Given a large file containing data of the form, (V1,V2,...,VN)
2,5
2,8,9
2,5,8
...
I am trying to achieve a list of pairs similar to the following using Spark
((2,5),2)
((2,8),2)
((2,9),1)
((8,9),1)
((5,8),1)
I tried the suggestions mentioned in response to an older question, but I have encountered some issues. For example,
val dataRead = sc.textFile(inputFile)
val itemCounts = dataRead
.flatMap(line => line.split(","))
.map(item => (item, 1))
.reduceByKey((a, b) => a + b)
.cache()
val nums = itemCounts.keys
.filter({case (a) => a.length > 0})
.map(x => x.trim.toInt)
val pairs = nums.flatMap(x => nums2.map(y => (x,y)))
I got the error,
scala> val pairs = nums.flatMap(x => nums.map(y => (x,y)))

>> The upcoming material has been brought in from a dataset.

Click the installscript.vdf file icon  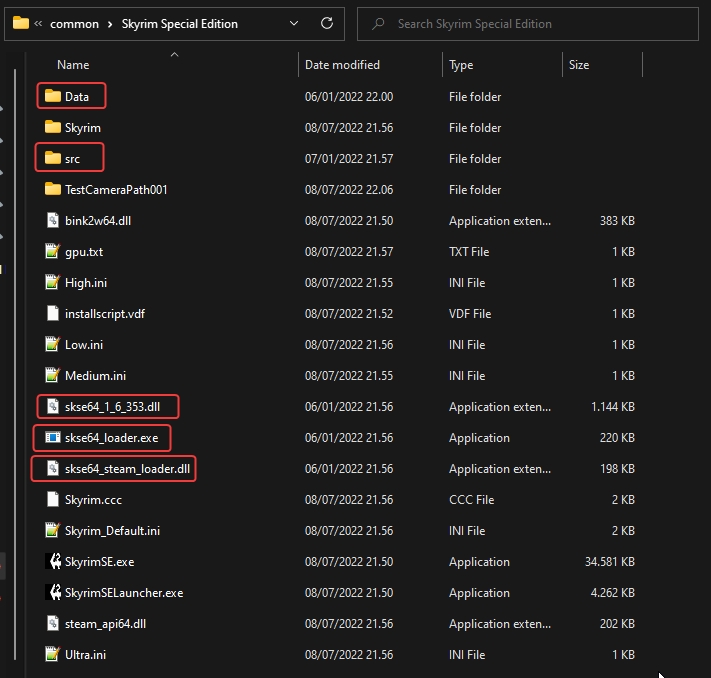53,314
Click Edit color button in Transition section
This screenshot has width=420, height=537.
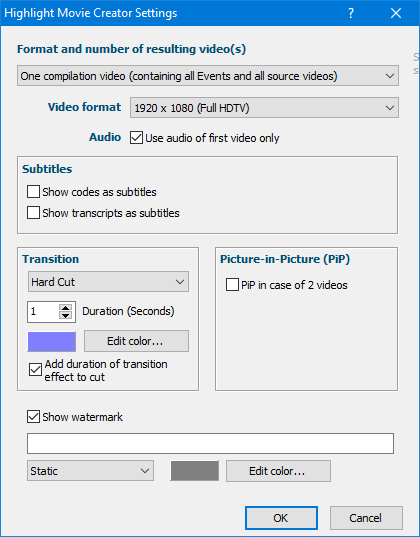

<console>:27: error: type mismatch;
found : org.apache.spark.rdd.RDD[(Int, Int)]
required: TraversableOnce[?]
val pairs = nums.flatMap(x => nums.map(y => (x,y)))
^
Could someone please point me towards what I might be doing incorrectly, or what might be a better way to achieve the same? Many thanks in advance.